- [Task to complete]: Rewrite the lines of the data from the one containing "At what coordinates" through the end, inclusive, keeping the request text and scaling each coordinate in the answers by 2.3, rounded to the nearest whole number with halves rounded up. Leave out the pictures.

- [Data]:
##############################

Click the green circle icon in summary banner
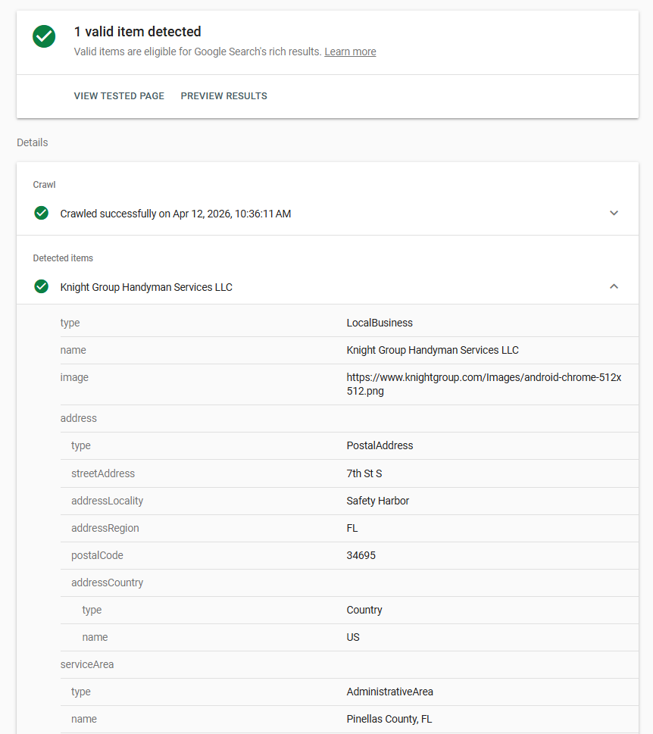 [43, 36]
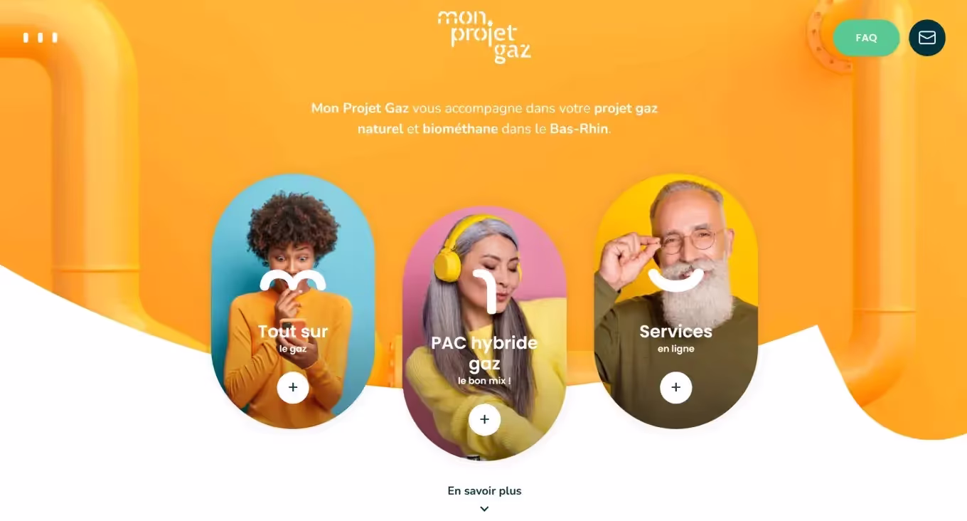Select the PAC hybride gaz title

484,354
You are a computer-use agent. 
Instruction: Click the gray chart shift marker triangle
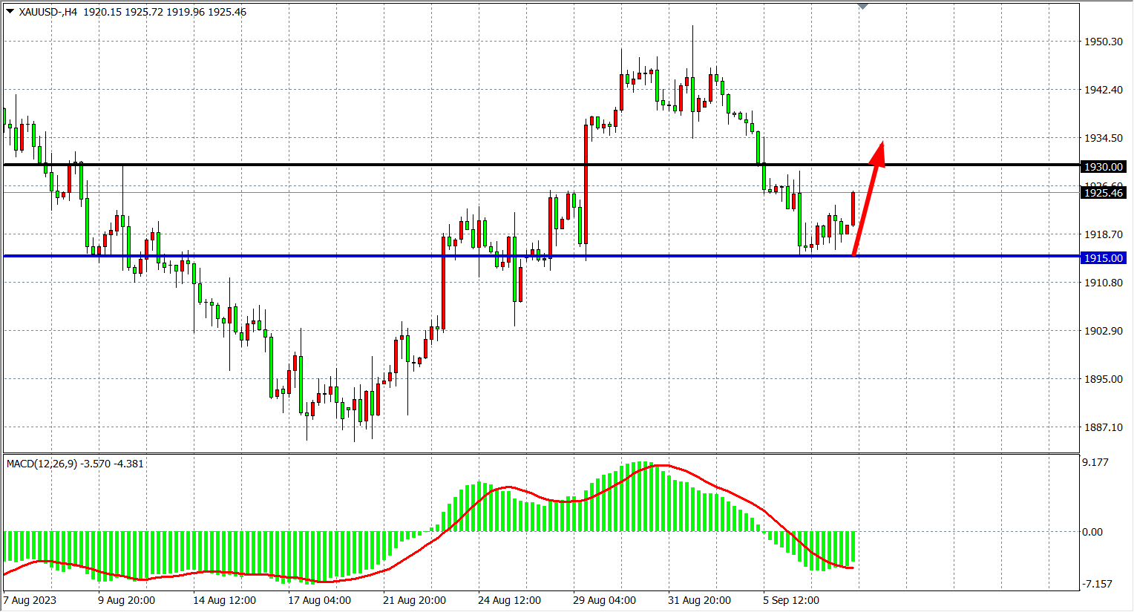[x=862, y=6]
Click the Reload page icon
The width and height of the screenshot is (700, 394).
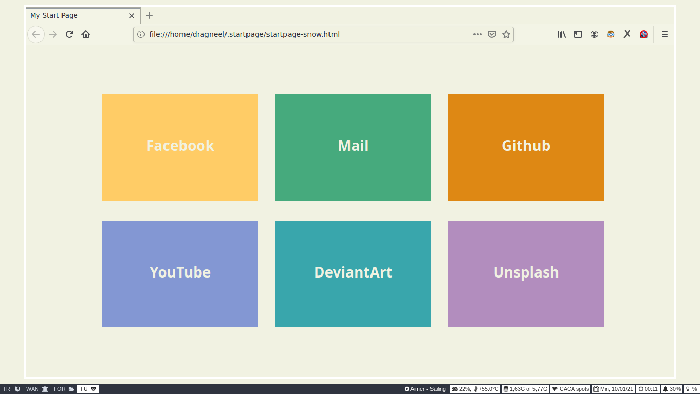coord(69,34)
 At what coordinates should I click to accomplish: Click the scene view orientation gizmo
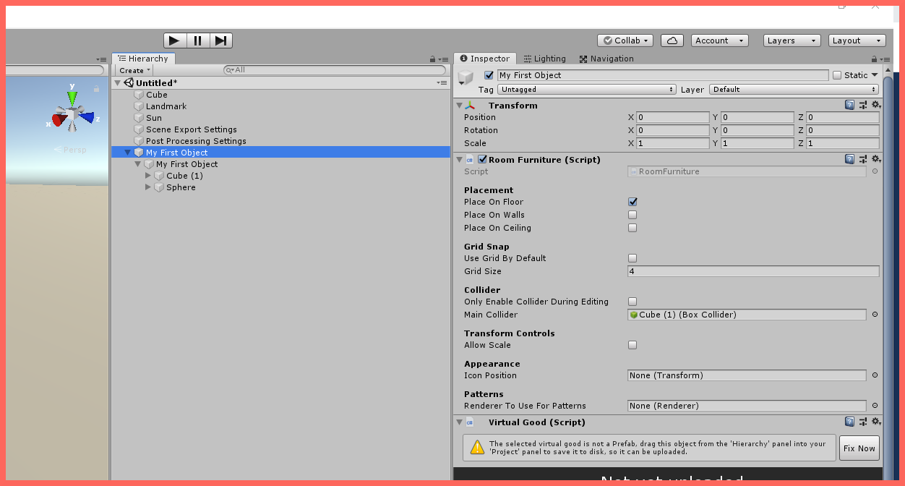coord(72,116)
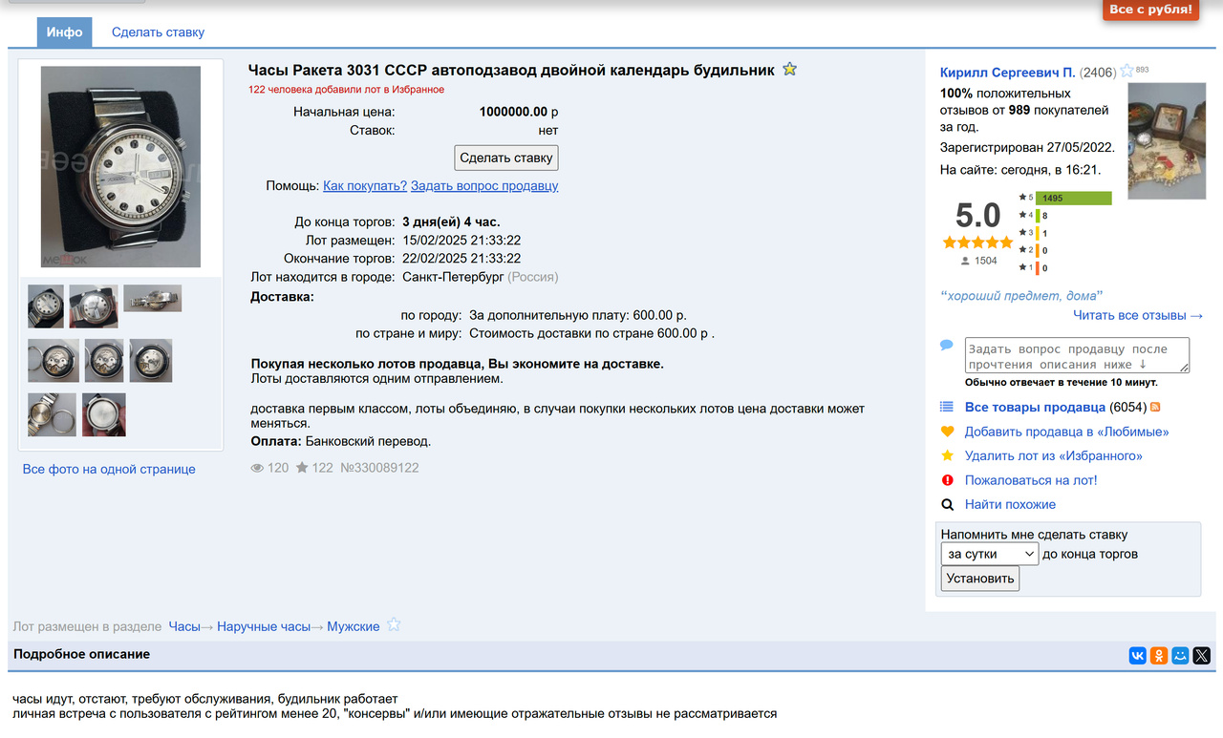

##############################

- [Exercise output]:
 At what coordinates should I click to accomplish: Click the scene view orientation gizmo
coord(166,267)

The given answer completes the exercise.